Camellia amplexicaulis is a species of flowering tree in the tea family. Originally native to Vietnam, it has been considered extinct in the wild since 2018. It is one of two species of trees in the tea family that only exists in cultivation, the other being Franklinia. It is known in Vietnam as Hải đường.

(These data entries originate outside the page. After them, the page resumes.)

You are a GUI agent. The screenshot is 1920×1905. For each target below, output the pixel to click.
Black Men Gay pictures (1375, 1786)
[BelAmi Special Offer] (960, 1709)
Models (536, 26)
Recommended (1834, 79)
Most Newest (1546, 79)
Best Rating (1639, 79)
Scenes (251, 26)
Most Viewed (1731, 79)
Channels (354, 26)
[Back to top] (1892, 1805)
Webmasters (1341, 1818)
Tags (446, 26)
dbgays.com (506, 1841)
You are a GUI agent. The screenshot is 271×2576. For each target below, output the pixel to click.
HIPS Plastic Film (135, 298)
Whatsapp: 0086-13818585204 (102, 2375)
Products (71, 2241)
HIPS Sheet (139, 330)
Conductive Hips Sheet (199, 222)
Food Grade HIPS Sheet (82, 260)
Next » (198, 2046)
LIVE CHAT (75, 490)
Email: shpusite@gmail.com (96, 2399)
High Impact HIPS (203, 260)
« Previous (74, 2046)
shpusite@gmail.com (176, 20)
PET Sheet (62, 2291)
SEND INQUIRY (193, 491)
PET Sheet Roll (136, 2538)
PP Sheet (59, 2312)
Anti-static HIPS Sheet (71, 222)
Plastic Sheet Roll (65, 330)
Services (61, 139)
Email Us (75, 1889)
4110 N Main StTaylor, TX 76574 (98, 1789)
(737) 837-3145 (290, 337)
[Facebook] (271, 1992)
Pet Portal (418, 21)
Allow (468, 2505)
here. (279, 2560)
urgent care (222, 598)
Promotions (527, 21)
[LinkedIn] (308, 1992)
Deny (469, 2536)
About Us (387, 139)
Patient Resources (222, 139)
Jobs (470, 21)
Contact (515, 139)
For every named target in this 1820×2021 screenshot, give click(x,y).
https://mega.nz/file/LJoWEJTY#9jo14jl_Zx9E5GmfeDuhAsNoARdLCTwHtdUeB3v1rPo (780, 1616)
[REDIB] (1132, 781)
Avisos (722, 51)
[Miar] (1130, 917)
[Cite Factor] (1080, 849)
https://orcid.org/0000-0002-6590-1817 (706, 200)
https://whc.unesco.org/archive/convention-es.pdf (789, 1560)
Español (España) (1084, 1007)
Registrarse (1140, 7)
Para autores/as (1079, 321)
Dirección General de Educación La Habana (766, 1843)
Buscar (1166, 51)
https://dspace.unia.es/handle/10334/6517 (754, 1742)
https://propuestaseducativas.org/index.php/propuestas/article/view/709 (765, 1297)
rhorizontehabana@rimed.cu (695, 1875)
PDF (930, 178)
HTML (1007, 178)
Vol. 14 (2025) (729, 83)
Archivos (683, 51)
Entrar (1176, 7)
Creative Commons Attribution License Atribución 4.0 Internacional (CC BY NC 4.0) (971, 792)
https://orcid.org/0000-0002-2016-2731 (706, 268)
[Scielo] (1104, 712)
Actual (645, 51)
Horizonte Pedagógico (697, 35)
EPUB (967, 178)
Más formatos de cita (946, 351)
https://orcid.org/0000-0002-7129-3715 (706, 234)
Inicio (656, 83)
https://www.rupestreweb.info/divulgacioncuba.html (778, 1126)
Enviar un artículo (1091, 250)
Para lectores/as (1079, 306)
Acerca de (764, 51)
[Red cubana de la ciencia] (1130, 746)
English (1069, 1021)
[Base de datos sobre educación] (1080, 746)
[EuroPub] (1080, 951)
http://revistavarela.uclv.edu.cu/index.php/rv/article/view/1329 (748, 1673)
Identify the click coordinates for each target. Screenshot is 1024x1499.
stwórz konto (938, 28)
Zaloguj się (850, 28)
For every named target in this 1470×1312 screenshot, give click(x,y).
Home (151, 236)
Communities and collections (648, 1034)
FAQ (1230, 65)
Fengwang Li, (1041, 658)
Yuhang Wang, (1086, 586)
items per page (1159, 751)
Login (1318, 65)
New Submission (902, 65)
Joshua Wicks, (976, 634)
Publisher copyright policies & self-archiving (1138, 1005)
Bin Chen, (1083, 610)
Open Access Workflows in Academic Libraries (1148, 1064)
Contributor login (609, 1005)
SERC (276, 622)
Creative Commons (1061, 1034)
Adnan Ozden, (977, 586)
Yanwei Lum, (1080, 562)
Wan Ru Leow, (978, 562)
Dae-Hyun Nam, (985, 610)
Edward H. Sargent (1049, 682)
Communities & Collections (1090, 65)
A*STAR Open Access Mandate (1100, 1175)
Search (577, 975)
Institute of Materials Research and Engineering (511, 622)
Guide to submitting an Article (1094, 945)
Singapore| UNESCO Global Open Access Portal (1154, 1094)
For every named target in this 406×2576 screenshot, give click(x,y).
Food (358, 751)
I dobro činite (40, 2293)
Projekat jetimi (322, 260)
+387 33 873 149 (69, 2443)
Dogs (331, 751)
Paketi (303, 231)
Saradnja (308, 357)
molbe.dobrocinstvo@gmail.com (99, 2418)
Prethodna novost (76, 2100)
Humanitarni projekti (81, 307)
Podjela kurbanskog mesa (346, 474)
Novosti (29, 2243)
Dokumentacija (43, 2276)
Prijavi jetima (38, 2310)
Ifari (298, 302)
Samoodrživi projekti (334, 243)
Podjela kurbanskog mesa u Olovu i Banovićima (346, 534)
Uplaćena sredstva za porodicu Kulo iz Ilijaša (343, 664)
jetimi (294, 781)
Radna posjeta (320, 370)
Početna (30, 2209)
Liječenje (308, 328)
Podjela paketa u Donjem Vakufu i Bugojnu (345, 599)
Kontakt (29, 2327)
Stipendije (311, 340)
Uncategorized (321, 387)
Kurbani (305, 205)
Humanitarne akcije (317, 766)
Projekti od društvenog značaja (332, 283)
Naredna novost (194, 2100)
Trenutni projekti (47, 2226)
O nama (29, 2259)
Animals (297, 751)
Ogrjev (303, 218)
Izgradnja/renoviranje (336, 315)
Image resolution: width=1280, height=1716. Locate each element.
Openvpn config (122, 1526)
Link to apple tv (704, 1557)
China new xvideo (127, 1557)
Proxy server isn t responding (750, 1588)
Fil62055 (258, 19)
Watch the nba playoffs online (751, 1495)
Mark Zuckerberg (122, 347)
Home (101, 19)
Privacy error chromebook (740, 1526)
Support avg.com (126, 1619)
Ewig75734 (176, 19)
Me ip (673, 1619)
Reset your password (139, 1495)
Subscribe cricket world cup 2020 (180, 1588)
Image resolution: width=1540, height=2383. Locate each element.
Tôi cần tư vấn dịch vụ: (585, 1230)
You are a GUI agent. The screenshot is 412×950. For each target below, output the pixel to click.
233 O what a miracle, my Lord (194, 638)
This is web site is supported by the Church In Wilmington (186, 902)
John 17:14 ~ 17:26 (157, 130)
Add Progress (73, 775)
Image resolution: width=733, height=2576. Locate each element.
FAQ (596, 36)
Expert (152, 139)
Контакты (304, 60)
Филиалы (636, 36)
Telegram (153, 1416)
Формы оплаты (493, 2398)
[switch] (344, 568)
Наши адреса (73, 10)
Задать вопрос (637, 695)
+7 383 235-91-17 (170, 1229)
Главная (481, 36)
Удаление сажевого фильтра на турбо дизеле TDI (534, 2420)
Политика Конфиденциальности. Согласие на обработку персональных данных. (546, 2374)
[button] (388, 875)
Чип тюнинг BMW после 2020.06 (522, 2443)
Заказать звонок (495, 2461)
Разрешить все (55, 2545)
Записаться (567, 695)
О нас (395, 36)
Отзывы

The species was first collected in 1910 in the Tam Đảo region of northern Vietnam. Its habitat was likely tropical and sub-tropical evergreen forests. Although extinct in the wild, it is commonly cultivated in Vietnam and flowers are utilized during the Tết festival.

==Description==
C. amplexicaulis is highly variable in cultivation. The species is a small tree that may grow between 2 and 4 meters tall. Leaves are evergreen, glossy, and clasp the stem. Flowers are pink and emerge in late autumn to early spring. Fruit is round and shiny.

Four species were split from Camellia amplexicaulis, including the white-flowered Camellia lucii in 2015. Camellia ingens, Camellia pyriparva and Camellia scabrosa were described in 2017.